Or what we’ve learned from reading submissions and critiquing your stories
by Nancy Kay Clark
CommuterLit editor & publisher
Copyright is held by the author.
1. Lack of story and scene structure. Yes, occasionally one reads a brilliant slice-of-life story, but that is the exception. Stories need scenes, conflict, resolution and characters who change emotionally and spiritually during the course of the narrative.
2. Burying the beginning. We’ve written many critiques that state “your story actually started on page four.” Start close to the action or incident that sets the story in motion. You may think you need a lot of set up and preamble, but you probably don’t.
3. Too large a canvas for your word count, which leads to rushed story climaxes and conclusions. Don’t rush the story; let it unfold at its own pace and find its own length, or, if you must adhere to a word count, take a slice of the narrative and make that into the whole story.
4. Inconsistent world building or descriptions that don’t move the plot along. Readers will believe pigs can fly, as long as you don’t change the rules of your world half way through the story. As well, remember lengthy descriptions can impede pace and distract readers. Do we really need to know everything about the setting in clinical detail?
5. Lack of dialogue or lack of meaningful dialogue. We want to hear directly from your characters, but we don’t want to hear idle chit chat. Every line must further the plot, character development or theme. Every character should want something in each interaction.

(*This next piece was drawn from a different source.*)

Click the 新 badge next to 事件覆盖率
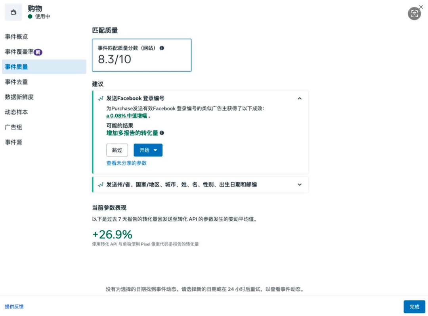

6. Endings that come out of nowhere. Seed your endings early.
7. Stories concerned more with style than substance. A story needs both — but if we had to choose one over the other, we’d choose substance.
8. Too many cliches.
9. Too many adjectives. There is such a thing as an overwritten story.
10. Telling not showing or telling and then showing. Sometimes it’s hard to recognize the difference. The best way to avoid telling is to concentrate on writing scenes — even essential backstory can be done in flashback scenes.